* What the task asks
Please write out the rows below again with "icon" swapped for "button" and everything else unchanged, leaving out the pictures.
=-=-=
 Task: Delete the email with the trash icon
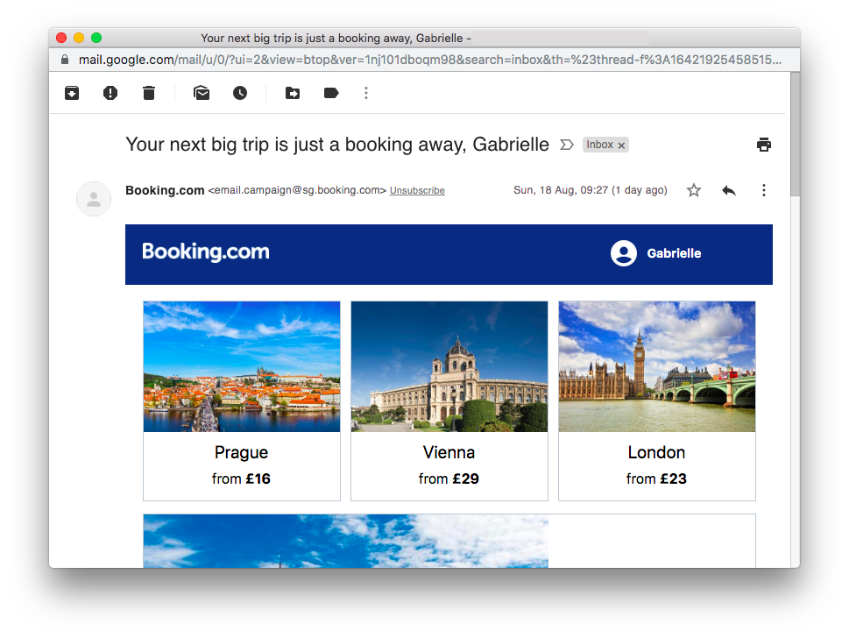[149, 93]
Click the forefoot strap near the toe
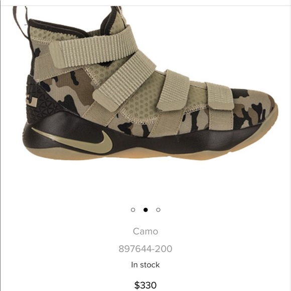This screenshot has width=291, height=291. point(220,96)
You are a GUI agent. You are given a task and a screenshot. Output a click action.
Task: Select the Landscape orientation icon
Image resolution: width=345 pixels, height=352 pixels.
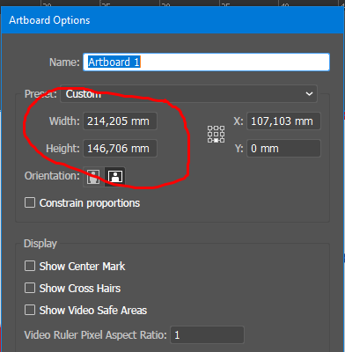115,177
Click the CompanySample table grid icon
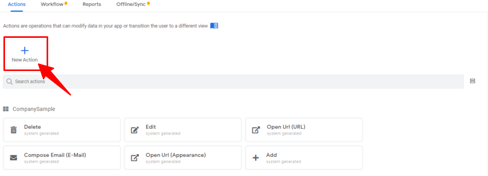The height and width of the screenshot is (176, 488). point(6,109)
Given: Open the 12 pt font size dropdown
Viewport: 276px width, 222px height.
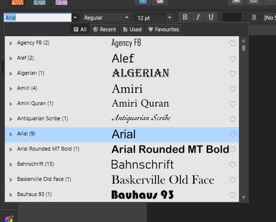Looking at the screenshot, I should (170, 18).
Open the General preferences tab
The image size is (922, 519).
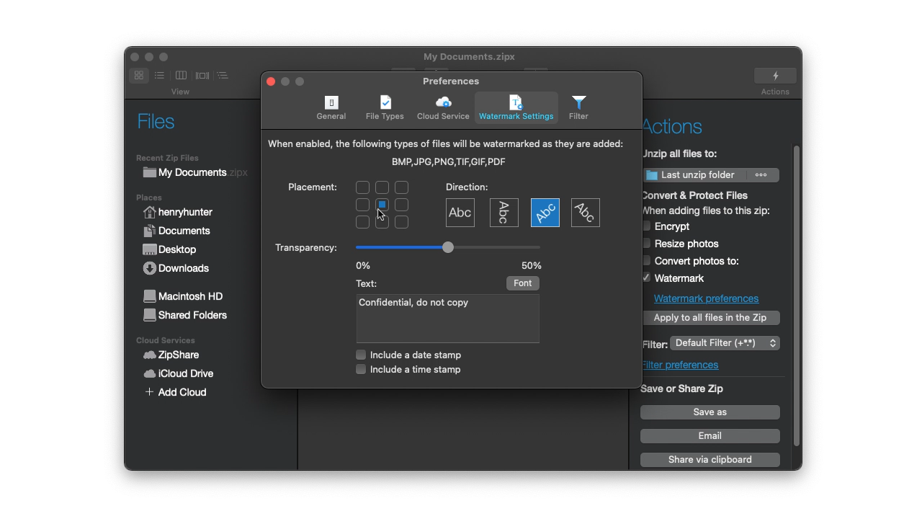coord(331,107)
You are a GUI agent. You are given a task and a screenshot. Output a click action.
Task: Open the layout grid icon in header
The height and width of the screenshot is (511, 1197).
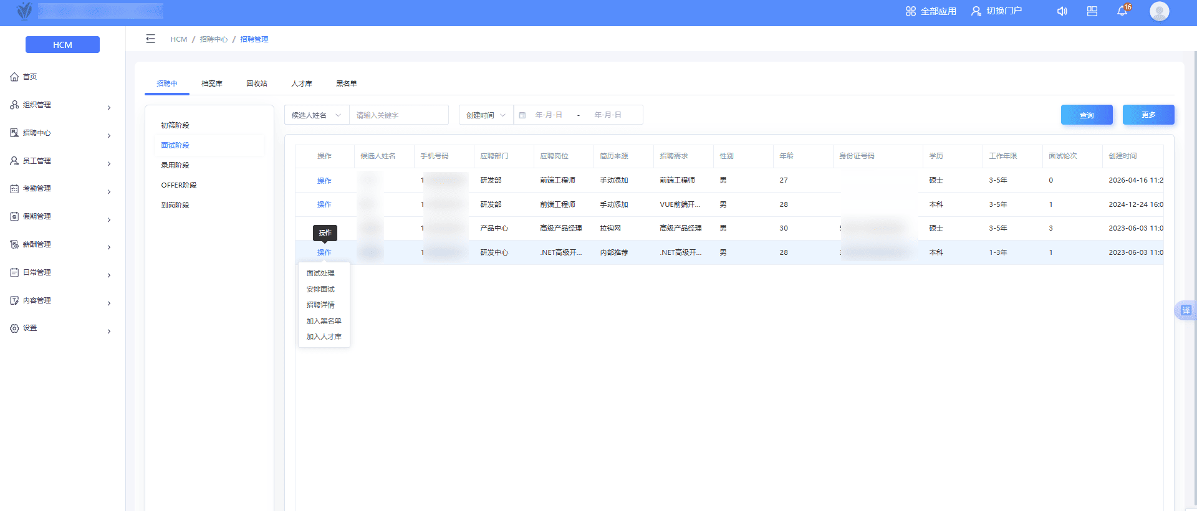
=-=-=
* Result
 Task: Delete the email with the trash button
[149, 93]
Click the forefoot strap near the toe
This screenshot has width=291, height=291. point(220,96)
You are a GUI agent. You are given a task and a screenshot. Output a click action.
Task: Select the Landscape orientation button
Image resolution: width=345 pixels, height=352 pixels.
115,177
Click the CompanySample table grid button
The height and width of the screenshot is (176, 488). point(6,109)
Given: Open the 12 pt font size dropdown
Viewport: 276px width, 222px height.
Looking at the screenshot, I should (170, 18).
Open the General preferences tab
The image size is (922, 519).
coord(331,107)
You are a GUI agent. You are given a task and a screenshot. Output a click action.
Task: Open the layout grid button in header
The height and width of the screenshot is (511, 1197).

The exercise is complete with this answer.